# [WHAT TO PRODUCE]
Which lines in the data contain the word "computer"? Please copy each of them.

────

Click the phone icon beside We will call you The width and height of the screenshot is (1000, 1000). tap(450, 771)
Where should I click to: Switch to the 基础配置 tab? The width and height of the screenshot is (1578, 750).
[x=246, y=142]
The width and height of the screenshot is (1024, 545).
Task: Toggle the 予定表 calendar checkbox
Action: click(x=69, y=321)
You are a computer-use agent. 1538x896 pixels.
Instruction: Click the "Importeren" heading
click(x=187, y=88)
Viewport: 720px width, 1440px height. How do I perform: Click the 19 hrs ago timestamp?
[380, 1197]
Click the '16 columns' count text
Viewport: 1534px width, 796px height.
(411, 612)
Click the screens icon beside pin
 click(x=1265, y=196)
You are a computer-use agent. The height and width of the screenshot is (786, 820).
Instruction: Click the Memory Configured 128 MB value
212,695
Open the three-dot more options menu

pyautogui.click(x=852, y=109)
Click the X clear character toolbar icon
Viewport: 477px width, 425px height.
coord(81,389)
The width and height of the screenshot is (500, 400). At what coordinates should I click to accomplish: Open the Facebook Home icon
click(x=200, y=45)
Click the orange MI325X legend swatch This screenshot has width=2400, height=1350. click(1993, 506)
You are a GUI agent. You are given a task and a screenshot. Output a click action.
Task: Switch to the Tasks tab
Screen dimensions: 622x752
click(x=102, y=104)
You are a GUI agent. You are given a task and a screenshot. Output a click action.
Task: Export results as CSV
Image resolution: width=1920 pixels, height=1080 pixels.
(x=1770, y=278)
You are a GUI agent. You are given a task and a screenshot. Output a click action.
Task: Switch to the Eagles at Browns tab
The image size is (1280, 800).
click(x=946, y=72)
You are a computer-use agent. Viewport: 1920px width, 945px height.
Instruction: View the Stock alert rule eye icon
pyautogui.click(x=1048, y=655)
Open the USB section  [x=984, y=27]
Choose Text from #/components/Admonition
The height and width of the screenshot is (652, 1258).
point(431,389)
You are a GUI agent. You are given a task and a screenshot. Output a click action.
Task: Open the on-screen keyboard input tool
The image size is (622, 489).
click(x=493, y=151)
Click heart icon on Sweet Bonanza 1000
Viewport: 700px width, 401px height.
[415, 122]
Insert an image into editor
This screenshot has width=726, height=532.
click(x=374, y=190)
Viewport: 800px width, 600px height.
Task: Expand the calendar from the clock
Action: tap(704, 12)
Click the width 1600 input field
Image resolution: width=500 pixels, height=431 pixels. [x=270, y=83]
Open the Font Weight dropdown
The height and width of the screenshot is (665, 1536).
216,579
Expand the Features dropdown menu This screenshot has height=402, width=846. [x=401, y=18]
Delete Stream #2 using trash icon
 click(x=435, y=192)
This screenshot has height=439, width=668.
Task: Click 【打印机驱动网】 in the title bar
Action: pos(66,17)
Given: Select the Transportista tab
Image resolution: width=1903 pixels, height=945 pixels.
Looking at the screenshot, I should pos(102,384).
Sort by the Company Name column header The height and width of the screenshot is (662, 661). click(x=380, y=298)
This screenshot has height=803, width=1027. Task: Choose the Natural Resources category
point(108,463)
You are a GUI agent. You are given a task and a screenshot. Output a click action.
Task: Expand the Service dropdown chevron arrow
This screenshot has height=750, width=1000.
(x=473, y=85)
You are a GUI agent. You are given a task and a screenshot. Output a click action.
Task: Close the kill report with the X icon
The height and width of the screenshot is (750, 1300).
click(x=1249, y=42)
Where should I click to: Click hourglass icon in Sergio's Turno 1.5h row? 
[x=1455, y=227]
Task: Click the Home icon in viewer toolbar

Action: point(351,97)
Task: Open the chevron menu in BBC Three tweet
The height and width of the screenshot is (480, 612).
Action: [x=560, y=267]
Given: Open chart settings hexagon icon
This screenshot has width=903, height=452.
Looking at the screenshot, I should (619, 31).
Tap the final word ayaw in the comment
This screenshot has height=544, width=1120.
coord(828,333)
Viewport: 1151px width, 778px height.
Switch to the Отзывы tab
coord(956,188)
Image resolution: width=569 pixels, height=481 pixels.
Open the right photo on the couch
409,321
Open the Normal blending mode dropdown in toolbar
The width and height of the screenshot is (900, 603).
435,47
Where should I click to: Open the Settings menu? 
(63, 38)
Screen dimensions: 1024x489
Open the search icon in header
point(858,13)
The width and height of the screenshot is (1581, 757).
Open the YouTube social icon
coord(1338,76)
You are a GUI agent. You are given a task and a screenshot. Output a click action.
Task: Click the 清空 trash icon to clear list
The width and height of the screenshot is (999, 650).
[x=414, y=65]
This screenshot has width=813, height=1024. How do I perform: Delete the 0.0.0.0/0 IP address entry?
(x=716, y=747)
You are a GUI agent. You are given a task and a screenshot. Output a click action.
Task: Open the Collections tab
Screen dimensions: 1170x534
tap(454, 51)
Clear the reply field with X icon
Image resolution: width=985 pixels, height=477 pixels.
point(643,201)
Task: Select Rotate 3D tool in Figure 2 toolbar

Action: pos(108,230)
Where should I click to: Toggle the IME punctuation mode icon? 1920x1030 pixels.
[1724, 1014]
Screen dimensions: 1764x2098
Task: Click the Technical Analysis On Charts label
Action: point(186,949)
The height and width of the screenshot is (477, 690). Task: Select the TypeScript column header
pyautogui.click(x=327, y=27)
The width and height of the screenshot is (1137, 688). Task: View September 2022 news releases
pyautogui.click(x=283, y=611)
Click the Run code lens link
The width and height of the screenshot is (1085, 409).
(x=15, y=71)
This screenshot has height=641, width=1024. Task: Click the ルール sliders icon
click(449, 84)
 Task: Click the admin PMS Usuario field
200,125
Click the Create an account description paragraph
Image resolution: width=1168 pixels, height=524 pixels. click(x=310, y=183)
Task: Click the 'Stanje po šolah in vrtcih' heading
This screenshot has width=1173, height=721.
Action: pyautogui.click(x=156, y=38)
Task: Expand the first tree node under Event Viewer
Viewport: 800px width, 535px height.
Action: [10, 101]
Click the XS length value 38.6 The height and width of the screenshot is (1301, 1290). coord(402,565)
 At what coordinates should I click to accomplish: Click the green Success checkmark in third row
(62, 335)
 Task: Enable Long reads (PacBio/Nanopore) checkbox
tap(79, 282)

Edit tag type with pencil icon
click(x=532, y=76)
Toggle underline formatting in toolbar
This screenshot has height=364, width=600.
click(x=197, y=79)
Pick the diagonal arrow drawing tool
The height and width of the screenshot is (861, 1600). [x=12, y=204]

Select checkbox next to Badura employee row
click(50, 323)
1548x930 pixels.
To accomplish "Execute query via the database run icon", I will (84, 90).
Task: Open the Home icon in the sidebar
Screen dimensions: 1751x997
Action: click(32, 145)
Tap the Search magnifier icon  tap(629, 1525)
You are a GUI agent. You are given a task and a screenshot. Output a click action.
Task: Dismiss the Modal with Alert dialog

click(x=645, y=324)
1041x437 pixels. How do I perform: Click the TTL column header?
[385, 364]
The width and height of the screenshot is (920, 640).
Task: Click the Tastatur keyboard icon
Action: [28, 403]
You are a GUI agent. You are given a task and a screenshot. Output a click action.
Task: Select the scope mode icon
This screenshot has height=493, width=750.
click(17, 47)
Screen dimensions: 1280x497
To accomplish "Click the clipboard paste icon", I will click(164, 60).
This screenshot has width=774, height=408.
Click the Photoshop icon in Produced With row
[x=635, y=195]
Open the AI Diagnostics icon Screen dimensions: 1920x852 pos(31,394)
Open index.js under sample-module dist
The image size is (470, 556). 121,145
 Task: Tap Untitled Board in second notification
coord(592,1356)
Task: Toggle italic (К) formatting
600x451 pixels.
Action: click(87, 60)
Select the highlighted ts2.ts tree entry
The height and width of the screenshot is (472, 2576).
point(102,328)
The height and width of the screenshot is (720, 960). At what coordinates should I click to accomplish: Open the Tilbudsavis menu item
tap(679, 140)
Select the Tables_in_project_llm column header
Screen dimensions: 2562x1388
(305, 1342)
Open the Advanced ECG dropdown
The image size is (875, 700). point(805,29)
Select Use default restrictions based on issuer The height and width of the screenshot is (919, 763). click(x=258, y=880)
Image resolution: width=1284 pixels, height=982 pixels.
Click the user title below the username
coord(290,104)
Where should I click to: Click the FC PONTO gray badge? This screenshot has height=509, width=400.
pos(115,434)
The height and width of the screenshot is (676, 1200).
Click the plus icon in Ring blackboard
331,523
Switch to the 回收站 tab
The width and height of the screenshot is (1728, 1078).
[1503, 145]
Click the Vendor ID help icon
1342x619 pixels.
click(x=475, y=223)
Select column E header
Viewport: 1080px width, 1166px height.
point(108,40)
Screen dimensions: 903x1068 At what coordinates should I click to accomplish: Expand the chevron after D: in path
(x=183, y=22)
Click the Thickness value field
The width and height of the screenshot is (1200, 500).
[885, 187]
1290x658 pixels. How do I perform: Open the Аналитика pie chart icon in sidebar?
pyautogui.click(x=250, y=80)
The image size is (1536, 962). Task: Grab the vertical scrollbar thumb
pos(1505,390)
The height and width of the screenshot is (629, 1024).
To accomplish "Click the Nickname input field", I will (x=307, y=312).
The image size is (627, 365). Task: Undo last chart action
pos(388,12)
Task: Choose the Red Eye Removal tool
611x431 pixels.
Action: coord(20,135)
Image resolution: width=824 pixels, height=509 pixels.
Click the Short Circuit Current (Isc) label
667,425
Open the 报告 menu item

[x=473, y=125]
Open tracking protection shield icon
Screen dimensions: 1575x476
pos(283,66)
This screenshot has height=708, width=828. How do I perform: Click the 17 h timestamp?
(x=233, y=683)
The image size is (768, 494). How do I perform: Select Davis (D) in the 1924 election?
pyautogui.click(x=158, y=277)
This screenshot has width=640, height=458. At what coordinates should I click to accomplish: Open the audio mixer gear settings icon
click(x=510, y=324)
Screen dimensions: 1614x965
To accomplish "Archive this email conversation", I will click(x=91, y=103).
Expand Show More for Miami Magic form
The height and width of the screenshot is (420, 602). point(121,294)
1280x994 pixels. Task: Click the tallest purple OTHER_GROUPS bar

────

# [FINISHED EXERCISE]
You are a computer-use agent. 1538x896 pixels.
You are a computer-use agent. The height and width of the screenshot is (786, 820).
You are a computer-use agent. Viewport: 1920px width, 945px height.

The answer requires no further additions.